第3話 港町 ~奴隷少女と魔法使いの少女~

『ドン!!』


 大きな音とともに、市民の歓声が上がる。

 魚屋の店主が、新鮮な魚を、包丁で勢いよくさばいているようだ。

 ベリーポートという名の港町は、帝国領の南部に位置する活気のある都市だ。

 暑い夏の日差しにもかかわらず、市場の一角では冷たい風が周囲に吹き、涼しげな空気が満ちている。

 多くの客が足を止めているのは、魚の解体を見るだけではあるまい。

 事実、足をとめているこの若者も、その一人だ。


 魚屋の店主が、切り落とした魚の頭を掲げる。

 店主が「ふぅー」と大げさに息を吹きかけると、魚は氷漬けになった。

「ワーッ」と客から歓声があがる。手をたたいて口笛を吹く者までいる。

 魚屋は、大げさな動きで魚の切り身を凍らせては、その場で値をつけて売っていった。

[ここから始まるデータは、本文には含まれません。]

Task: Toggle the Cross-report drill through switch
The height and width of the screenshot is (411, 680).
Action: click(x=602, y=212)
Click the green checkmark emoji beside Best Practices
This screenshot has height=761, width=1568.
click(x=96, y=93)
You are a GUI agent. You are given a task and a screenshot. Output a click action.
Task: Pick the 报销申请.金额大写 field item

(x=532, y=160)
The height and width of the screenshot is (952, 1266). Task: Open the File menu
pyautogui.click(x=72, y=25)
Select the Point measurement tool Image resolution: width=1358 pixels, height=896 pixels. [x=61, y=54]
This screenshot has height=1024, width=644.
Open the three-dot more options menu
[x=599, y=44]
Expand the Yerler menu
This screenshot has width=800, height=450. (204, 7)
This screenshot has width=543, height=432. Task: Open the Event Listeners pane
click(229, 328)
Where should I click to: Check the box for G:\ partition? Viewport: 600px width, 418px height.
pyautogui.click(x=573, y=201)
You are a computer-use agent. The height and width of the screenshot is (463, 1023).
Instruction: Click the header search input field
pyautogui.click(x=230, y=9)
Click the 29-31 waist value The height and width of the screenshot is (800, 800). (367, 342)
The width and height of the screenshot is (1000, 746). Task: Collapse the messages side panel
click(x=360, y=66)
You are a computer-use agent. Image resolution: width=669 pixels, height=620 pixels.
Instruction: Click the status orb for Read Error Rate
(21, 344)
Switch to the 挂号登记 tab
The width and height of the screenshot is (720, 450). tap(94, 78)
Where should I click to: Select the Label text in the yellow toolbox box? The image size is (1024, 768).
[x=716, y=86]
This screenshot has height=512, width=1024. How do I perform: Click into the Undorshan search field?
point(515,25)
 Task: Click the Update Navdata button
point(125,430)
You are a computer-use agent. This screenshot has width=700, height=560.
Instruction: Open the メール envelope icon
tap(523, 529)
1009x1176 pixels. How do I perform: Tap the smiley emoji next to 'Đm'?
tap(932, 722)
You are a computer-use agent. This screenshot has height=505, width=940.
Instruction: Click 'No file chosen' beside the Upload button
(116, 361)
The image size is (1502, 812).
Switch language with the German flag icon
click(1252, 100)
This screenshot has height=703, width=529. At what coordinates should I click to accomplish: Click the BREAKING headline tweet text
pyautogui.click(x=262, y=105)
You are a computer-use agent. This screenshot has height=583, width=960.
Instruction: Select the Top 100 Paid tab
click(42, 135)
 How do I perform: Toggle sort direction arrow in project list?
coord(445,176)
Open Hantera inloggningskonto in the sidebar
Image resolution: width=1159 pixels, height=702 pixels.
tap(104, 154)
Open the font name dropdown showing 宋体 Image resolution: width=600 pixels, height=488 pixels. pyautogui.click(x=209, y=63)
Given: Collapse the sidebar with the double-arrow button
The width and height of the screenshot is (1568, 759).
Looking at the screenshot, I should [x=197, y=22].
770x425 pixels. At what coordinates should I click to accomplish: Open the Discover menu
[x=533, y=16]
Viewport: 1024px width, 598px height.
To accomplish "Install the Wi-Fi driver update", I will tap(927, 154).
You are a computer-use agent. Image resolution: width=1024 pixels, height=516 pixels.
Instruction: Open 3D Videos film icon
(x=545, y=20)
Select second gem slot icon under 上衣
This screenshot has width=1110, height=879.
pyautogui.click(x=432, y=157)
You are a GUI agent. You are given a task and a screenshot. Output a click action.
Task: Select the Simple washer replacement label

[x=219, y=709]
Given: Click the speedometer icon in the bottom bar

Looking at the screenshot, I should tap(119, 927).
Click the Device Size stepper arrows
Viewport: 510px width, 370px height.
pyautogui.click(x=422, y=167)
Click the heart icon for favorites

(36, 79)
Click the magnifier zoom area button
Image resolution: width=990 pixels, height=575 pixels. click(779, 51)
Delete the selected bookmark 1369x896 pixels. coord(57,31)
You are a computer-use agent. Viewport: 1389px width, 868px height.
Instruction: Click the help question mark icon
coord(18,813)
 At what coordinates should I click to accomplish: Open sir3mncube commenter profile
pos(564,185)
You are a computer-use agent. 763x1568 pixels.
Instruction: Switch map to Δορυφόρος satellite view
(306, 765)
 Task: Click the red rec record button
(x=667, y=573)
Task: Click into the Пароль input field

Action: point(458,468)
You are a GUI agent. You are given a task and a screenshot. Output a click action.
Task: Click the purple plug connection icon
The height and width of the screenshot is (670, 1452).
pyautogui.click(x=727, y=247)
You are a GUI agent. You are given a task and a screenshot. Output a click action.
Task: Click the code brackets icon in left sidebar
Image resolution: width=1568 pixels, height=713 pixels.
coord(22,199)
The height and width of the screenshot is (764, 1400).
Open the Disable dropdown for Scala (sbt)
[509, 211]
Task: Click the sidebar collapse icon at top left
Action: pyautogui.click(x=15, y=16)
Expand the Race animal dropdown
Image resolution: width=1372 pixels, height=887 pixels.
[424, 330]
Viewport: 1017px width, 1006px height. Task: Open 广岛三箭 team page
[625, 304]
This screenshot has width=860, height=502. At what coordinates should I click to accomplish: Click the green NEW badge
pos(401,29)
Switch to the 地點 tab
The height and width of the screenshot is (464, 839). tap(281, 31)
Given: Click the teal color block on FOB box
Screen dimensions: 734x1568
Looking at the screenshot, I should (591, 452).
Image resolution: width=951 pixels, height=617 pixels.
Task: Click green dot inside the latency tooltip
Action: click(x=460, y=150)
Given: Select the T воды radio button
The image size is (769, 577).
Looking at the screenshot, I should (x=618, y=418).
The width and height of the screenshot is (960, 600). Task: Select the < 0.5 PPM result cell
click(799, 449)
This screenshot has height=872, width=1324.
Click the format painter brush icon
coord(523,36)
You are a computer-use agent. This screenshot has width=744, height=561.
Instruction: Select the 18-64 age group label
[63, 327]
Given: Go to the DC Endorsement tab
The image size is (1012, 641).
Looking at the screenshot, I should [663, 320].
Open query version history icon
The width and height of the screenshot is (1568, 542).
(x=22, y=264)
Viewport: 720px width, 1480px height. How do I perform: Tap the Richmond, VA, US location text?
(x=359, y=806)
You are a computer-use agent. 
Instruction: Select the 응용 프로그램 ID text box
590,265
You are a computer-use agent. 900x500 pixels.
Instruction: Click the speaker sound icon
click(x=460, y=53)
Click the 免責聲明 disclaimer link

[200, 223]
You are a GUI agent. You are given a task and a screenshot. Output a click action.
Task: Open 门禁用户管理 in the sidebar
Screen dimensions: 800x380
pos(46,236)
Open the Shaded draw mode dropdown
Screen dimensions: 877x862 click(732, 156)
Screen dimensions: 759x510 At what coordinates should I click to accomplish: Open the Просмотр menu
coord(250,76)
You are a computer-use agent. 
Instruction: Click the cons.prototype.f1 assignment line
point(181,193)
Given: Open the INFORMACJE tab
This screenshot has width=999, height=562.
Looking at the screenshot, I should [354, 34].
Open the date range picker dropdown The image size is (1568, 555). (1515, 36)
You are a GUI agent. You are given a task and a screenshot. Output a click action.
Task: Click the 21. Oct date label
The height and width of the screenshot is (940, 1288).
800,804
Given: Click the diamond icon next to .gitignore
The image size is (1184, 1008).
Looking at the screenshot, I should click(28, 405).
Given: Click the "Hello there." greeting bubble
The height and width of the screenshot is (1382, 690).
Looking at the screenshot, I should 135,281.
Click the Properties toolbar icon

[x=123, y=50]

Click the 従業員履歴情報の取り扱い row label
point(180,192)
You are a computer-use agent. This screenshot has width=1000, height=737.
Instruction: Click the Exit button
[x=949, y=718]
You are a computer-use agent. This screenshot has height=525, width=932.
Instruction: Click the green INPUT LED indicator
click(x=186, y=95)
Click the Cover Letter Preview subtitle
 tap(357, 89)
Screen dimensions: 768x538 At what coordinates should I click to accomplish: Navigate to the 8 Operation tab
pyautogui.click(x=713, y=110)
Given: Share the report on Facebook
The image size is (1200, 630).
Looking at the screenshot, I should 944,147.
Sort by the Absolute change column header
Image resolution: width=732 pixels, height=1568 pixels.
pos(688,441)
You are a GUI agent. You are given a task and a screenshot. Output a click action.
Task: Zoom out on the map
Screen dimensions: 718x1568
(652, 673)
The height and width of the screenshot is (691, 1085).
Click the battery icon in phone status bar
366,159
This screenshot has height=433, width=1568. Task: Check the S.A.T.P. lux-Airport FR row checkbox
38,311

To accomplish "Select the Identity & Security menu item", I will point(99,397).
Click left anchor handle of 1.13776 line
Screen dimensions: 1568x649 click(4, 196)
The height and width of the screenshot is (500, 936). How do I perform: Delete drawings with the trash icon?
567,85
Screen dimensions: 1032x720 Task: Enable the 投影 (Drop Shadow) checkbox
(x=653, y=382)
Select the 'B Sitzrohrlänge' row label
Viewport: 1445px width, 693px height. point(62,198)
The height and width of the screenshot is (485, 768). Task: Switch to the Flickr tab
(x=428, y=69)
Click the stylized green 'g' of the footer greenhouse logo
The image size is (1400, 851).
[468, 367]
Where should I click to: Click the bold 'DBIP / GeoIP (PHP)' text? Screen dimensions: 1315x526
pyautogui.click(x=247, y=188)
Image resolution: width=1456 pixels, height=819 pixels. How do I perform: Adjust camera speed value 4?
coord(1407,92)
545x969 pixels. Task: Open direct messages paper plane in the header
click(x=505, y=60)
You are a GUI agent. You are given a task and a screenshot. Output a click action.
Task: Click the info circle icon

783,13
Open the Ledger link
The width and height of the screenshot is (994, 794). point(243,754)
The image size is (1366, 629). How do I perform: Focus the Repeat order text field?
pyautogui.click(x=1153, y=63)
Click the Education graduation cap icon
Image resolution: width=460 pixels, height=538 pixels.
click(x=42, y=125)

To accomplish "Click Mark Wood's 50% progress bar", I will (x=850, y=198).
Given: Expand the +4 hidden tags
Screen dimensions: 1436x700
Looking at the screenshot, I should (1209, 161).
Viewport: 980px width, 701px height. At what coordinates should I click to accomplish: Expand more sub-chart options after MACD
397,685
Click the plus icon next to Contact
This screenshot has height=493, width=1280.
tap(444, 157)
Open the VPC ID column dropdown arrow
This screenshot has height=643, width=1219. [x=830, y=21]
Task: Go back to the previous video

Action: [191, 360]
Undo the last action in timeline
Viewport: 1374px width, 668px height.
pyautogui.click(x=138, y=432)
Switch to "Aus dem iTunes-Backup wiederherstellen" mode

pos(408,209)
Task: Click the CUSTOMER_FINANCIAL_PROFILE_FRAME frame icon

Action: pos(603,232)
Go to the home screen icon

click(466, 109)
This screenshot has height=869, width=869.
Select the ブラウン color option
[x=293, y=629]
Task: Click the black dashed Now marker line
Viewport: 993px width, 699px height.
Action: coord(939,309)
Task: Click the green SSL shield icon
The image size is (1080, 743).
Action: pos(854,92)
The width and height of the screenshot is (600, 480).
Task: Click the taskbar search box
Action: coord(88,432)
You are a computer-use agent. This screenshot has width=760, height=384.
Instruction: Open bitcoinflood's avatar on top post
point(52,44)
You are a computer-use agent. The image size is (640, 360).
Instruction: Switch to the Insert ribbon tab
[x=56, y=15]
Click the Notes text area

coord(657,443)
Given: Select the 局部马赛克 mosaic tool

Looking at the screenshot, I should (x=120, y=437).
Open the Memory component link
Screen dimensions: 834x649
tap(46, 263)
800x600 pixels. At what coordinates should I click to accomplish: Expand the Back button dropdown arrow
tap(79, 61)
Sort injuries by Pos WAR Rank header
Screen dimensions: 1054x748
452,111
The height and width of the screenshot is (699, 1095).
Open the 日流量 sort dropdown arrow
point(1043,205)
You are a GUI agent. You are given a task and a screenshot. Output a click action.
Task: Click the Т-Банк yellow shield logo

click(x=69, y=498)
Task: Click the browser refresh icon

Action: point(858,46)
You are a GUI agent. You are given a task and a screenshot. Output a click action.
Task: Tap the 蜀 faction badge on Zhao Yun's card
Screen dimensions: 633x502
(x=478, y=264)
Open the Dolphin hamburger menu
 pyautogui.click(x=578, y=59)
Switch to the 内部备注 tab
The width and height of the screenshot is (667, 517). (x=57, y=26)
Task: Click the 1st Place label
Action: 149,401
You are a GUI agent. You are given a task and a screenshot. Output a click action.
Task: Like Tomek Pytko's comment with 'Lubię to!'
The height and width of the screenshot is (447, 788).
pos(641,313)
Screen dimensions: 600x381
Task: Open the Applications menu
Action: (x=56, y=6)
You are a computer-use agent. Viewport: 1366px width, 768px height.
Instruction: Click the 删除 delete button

威勢の良い店主の掛け声に、客は次々と手を上げ、買っていく。


 魚を凍らせているのは、もちろん店主本人ではない。

 恐らく、魚売りの裏側に、冷気を操る魔術師がいるのだろう。

 小さな目標に対して正確に氷魔法を命中させている。

 魚が積まれた棚の影で、一生懸命、呪文を詠唱しているのか。

 魚を凍らしながら、周辺の空気を、通行人が快適に感じる温度に保っている。

 いったいどういう仕組みなんだ?

 目をこらすと、霧状に出された水が凍って、心地よい冷たい風に転じている。

 さぞ加減が難しいだろう。ご苦労なことだ。


 若者は、フッと笑い、まくっていた服の袖を伸ばした。

 急に寒すぎるのも問題かな、風邪をひいてしまう。

 まあじきに、冷気の魔力も尽き、この見世物も終わるだろう。

 それまで、ここで涼んでいくのもいい。

 巡回の兵士達が、雑談しながらゆっくりと通り過ぎているのが、視界の端に映る。


 店主には悪いが、若者は、ぜいたくな生魚よりも、干物が好きなのだ。

 余裕があるし、いくつか買っておこうか?

 ふと、若者は露店の樽の後ろには、誰がいるのか気になった。

 どんな魔法使いだろう?知っている者ではないか?


 かつて、若者も魔法を学んでいた。剣を振るうより、魔法の才があると両親が判断し、高い学費を払い、親戚が勤める大学に入れてくれたのだ。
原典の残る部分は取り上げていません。